Only the unemployment index in New York has remained stationary. Today, as two years ago, there are still a million unemployed in the city. But real wages, including relief income, have gone down. While the New York Times business index has risen from approximately 88 in August to nearly 93 on November 10, the number of families on the relief rolls (including work relief, now handled by WPA) rose from the peak of 338,000 to a new high of 363,000 during the same period. And the number continues to rise. Five weeks ago 1,600 new families were added to the home-relief rolls. During the past week 6,900 were added.
When the WPA was launched as the solution of the unemployment problem, the President announced that "the federal government must and will quit this business of relief." The new program was to give a job to every able-bodied man whom the new prosperity did not place in private industry. WPA in New York City has put 223,000 persons to work. This still leaves 750,000 unemployed who can hope for no help from WPA, since it has already reached its quota. Private industry cannot be depended upon to absorb any appreciable number of these, since business is now operating at nearly "normal" capacity without having made any great inroad on unemployment totals. In the face of these facts Victor Ridder, the Works Progress Administrator, promises a steady "deflation" of the WPA program. This will inevitably throw the released WPA workers back on the local home-relief rolls, repeating the cycle of home relief to local made work, to home relief, to federal CWA, back to home or work relief, back again to federal WPA, then on to home relief. And so round and round.
It was the purpose of WPA to absorb all employable persons on the home-relief rolls.

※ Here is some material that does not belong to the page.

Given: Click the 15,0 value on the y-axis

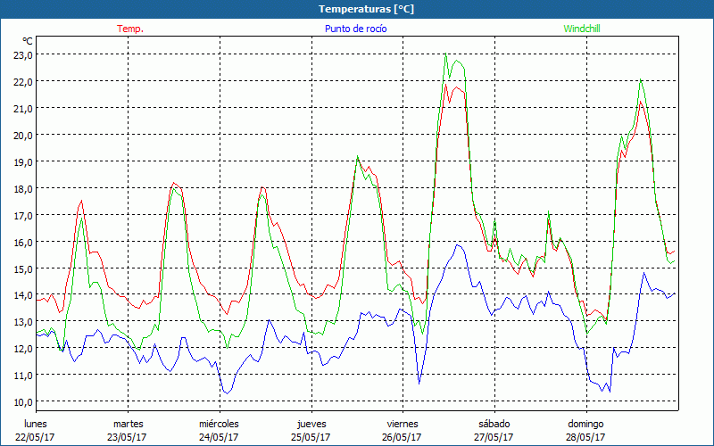Looking at the screenshot, I should pyautogui.click(x=22, y=268).
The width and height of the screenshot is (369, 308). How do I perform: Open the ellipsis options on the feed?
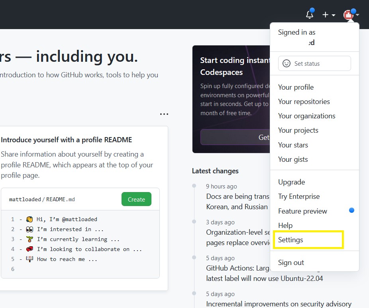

But even with the WPA quota reached, there are still some 140,000 families left on home relief, of whom more than half have one or more employable members. And these numbers on home relief arc rapidly increasing. The increase comes from three sources: first, families who have reached the end of their savings; second, workers with seasonable jobs who formerly earned enough to carry them through the slack season, but who now because of low wages and depleted resources must apply for relief at each layoff; third, workers discharged by WPA as projects are completed.